Now, most information I have ever read on the subject says that about 10% of the population is predominantly interested in sex with partners of the same sex. Okay, so then you figure that only a percentage of them ever come to feel comfortable enough with those feelings to be free to act on them in a way that would allow them to form a loving relationship that leads to wanting to spend the rest of your life with someone.
For the sake of argument, lets just assume that out of the 10%, 90% are out there, actively looking for love (I just pulled this number out of my arse for purposes of conversation, I have no idea on the actual numbers, bear with me...). So out of only 9% of the population, if you are lucky enough to find someone you want to make and share a life with, that gives me hope. As someone who has been heterosexually single for quite some time (wait until the novel gets published, you will all understand), it gives me great hope and strength to think that out of that small percentage of people, two people could find each other and fall in love and get married. It just makes me happy and it makes me want to dance.
So that's what I did on Sunday evening at my Christmas party - I was happy and I danced. I also drank Cosmos. Actually, I asked for a Cosmo, and I swear to gawd this woman poured ice into a plastic cup, dumped some cheap vodka in it and threw some cranberry juice in. No triple sec, no lime, no martini glass and Dear Lawrd there was ice in it.
I had two of them.
Point being, if I wanted a vodka cranberry, I would have asked for one.
It was a really great party though. Sadly, any of the pictures taken of me do not shed a great light on the fine, upstanding moral person and knitter that I am. Lets just say the only pictures I've seen so far involve me, my friend Amy and a chair...good times! On a brighter note, there is one picture of my ass that looks great - yeah for yoga!!
However, probably the most eventful things that happened this week was that I quit the restaurant.
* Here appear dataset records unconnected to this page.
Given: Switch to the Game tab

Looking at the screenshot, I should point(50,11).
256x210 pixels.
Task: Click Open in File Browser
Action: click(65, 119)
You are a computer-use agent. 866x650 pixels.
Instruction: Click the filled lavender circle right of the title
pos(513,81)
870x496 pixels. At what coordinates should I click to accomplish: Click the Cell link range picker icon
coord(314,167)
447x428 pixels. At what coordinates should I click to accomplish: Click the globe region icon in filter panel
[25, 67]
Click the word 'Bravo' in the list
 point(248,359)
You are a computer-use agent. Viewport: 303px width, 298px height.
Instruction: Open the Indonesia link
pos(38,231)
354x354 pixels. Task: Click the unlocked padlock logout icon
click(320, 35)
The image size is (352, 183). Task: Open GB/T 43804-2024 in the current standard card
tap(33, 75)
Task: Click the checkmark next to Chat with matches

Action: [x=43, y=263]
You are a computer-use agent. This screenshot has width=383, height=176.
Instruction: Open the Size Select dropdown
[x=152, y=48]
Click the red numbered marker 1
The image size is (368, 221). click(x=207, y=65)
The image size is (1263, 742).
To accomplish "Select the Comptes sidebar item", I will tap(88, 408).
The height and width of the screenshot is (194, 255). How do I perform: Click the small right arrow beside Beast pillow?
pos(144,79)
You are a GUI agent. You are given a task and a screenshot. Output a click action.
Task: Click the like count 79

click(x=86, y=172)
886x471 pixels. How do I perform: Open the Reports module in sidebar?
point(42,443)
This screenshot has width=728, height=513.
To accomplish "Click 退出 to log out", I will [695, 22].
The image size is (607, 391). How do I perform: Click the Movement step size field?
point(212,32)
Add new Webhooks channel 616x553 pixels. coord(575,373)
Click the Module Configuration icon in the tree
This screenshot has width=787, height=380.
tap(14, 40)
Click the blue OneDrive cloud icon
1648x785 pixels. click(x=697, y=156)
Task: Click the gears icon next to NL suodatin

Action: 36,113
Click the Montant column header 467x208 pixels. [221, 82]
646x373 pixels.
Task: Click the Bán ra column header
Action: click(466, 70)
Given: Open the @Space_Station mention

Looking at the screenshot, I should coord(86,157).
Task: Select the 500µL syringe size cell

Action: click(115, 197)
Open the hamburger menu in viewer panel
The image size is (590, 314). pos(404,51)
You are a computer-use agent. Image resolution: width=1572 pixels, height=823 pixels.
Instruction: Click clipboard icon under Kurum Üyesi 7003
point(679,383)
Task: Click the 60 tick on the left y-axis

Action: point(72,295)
I am now down to only having one job, two businesses and a novel to publish. I went to talk to the girl who makes the schedule to ask her to take me off for next week, and found out that she had already done it. My last day was Wednesday night, and for a while, I was kind of sad about it, like wanting to cry about it and stuff. I feel better now, I knitted my way through it.
Now, I am going to focus on the massage practice and looking into starting a charity knitting group. I am on my way to a new LYS today to see if they know of any charity knitting groups in town because I haven't heard of any of them. As far as this weekend is concerned, I am doing my taxes. When I say "doing my taxes," what I really mean is doing all my bookkeeping and receipt checking for two businesses for the entire calendar year of 2006. I am off to Tar-jay to buy sustenance (i.e. Red Vines and Sour Patch Kids) - wish me luck and big tax returns!
Happy knitting on the kniternet kids - I wonder if I can knit and use an adding machine at the same time......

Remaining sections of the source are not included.